### Work instructions
In the records, each line holding "will" must be reported.

### The input
★ ★ ★ ★ ★

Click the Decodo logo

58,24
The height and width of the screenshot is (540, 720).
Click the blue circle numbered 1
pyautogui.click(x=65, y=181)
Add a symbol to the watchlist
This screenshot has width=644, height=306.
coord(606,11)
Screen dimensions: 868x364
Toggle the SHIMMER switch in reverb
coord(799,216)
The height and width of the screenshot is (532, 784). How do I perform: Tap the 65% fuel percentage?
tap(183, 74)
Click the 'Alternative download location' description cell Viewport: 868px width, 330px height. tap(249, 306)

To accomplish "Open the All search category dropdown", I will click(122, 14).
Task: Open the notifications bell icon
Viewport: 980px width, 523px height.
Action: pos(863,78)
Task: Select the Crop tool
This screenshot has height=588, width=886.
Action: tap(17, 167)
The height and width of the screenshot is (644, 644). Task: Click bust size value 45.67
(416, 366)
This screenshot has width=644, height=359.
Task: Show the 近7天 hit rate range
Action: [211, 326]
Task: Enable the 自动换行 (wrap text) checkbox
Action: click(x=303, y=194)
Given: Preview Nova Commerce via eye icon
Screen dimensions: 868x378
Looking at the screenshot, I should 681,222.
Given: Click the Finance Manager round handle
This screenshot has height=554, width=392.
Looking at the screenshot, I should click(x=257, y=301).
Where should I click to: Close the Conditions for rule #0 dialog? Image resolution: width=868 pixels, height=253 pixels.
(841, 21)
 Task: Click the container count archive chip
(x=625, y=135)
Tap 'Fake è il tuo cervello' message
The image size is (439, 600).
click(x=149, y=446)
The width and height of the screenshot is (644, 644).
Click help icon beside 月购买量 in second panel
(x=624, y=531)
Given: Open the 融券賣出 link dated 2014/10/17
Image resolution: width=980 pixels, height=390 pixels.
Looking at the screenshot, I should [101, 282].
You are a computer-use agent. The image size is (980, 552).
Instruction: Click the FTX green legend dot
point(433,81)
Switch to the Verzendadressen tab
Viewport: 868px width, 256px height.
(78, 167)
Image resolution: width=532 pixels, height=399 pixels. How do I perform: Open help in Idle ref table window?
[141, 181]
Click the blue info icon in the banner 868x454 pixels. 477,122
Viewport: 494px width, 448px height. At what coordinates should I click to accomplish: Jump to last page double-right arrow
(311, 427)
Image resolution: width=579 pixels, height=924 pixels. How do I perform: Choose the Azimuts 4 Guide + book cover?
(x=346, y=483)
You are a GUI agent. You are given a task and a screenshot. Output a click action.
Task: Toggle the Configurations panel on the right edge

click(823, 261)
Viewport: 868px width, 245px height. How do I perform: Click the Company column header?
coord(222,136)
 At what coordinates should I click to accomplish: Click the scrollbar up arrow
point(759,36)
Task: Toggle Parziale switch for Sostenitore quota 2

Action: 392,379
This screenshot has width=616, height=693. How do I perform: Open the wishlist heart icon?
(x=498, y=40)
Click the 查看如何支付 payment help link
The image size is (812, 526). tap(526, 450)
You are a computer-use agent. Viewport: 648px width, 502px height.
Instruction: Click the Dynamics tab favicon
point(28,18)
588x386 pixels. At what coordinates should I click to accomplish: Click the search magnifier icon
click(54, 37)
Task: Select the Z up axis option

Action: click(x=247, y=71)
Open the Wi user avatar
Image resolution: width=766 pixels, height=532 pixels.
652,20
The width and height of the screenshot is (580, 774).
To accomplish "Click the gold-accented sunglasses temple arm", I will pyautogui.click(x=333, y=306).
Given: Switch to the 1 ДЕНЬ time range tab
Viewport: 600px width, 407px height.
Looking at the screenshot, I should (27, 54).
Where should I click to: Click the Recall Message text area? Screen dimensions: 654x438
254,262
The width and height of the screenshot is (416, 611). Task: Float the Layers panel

★ ★ ★ ★ ★

### Exercise output
To accomplish "Open the All search category dropdown", I will click(122, 14).
To accomplish "Click the gold-accented sunglasses temple arm", I will pyautogui.click(x=333, y=306).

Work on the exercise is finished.